From my perspective, as a newly appointed accounting academic who only recently left accountancy practice, I am surprised that much of the teaching of accountancy at university has not moved on since I studied this discipline at university in the early 1990s. The traditional process of teaching the stages of accountancy through explanation, demonstration and application (practice) is still valid supplemented by scenario based case studies which provide the fundamental skills necessary to test learning. But the medium of teaching is still dominated by paper based formal classroom-structured delivery.
This is simply not conducive to providing the employability skills that are required by the modern world of accountancy. In today’s organisations, no accounting transactions will be recorded on paper and no financial analysis working or reporting will be done on paper that will be of any use to managers wanting to understand and support the business recommendations behind the accounting data prepared by the Accounting department. The world of paperless organisations has been in existence for many years.
The newly employed accountancy graduate will, therefore, need to have strong analytical capabilities supported by spreadsheet, Word document and PowerPoint skills sets. For the recording and reporting work, they must also have the facility to quickly assimilate the computerised accounting systems utilised in organisations.
Therefore, it is imperative that universities, when planning the delivery of accounting courses, embed as much technology as possible. Ideally, this should start with all teaching of practical topics that involve calculations taking place on computers so that students can undertake practice calculations on spreadsheets. This would encourage the level of computer literacy which is needed by Accountants in the work place.
These spreadsheet skills are paramount and students come to university with differing levels of ability depending on their previous experience. Therefore, a spreadsheet course should be integrated throughout their university degree and one that culminates in an advanced level of spreadsheet skills. Ideally, this should be largely self-taught with tutor support due to those differing levels of base skills that will result in differing paces of progress.
Running concurrently, certainly in the first two years of accounting study, should be modules that result in a high technical competence in at least one dedicated computerised accounting software package such as Sage Accounts or Xero. These provide the basic mechanics of computerised accounting software to supplement the study of the basics of accounting double entry and this would bridge the knowledge/ application gap between learning of double entry to actually applying double entry in the work place.

- [EXERCISE A]:
Reproduce the records starting with the line that contains "Image resolution: width=1466" and going on through the line that contains "Action: point(445,428)", omitting the pictures.
The text and the records have no connection to each other.

- [RECORDS FOR THE TASK]:
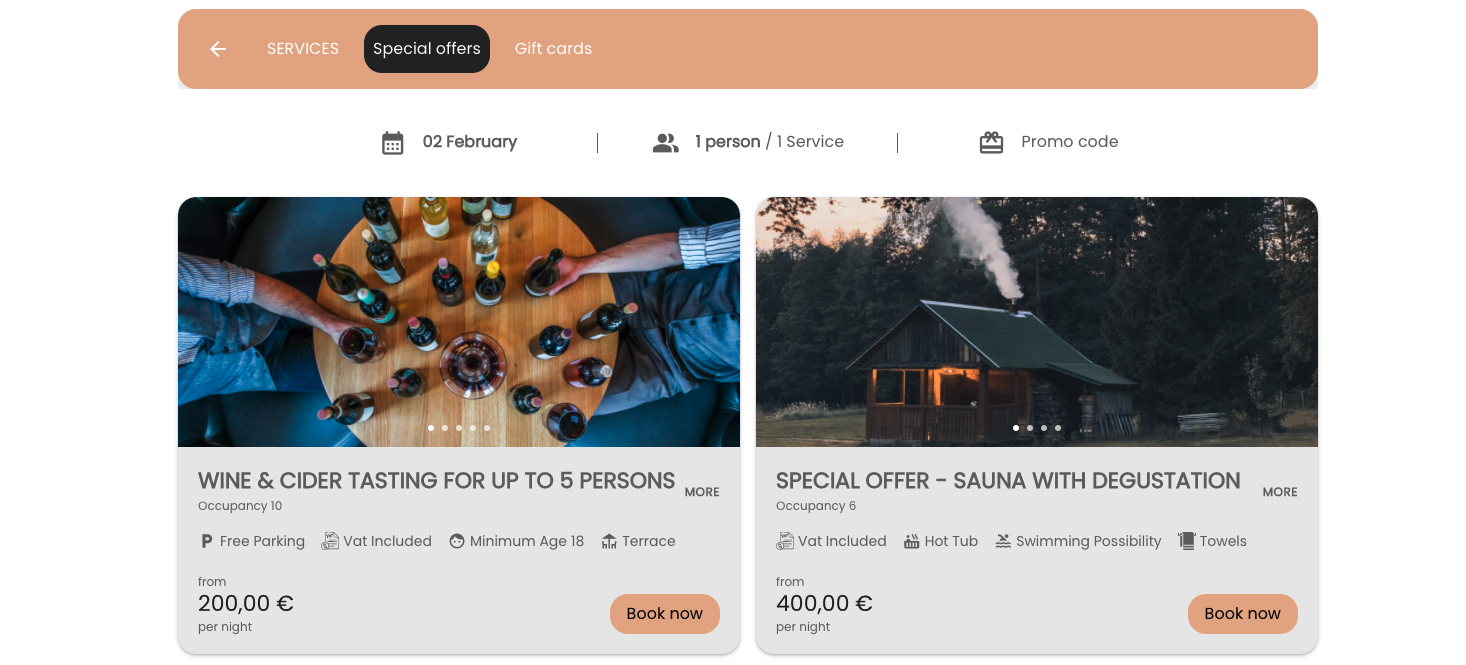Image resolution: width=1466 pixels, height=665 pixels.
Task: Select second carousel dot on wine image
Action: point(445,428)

==

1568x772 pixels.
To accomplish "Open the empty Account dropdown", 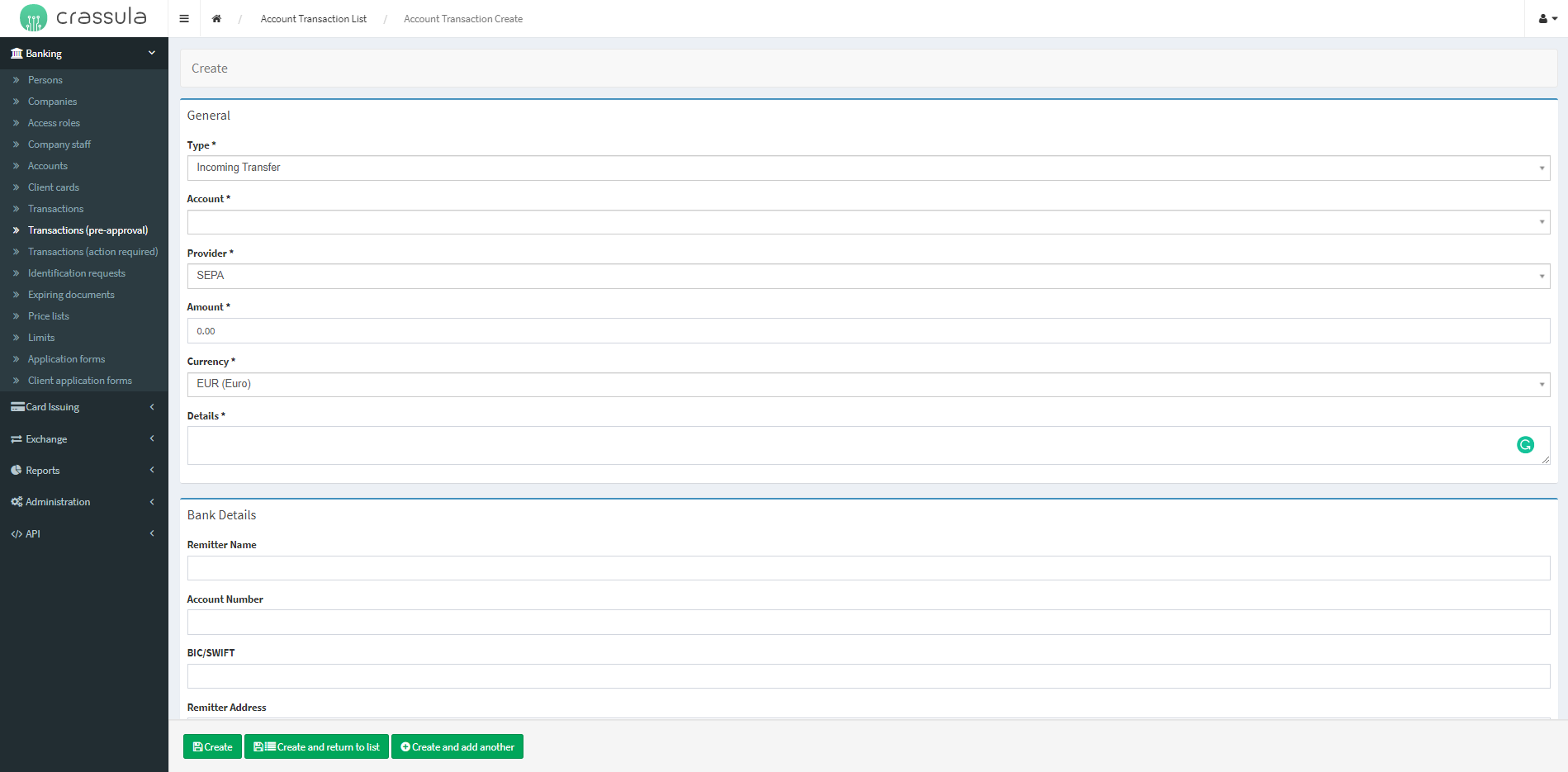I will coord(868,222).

- [EXERCISE B]:
List the stages of accountancy teaching that the text on accounting education names as part of the traditional process.

- [EXERCISE OUTPUT A]:
Image resolution: width=1466 pixels, height=665 pixels.
Task: Select second carousel dot on wine image
Action: point(445,428)

- [EXERCISE OUTPUT B]:
explanation, demonstration, application (practice)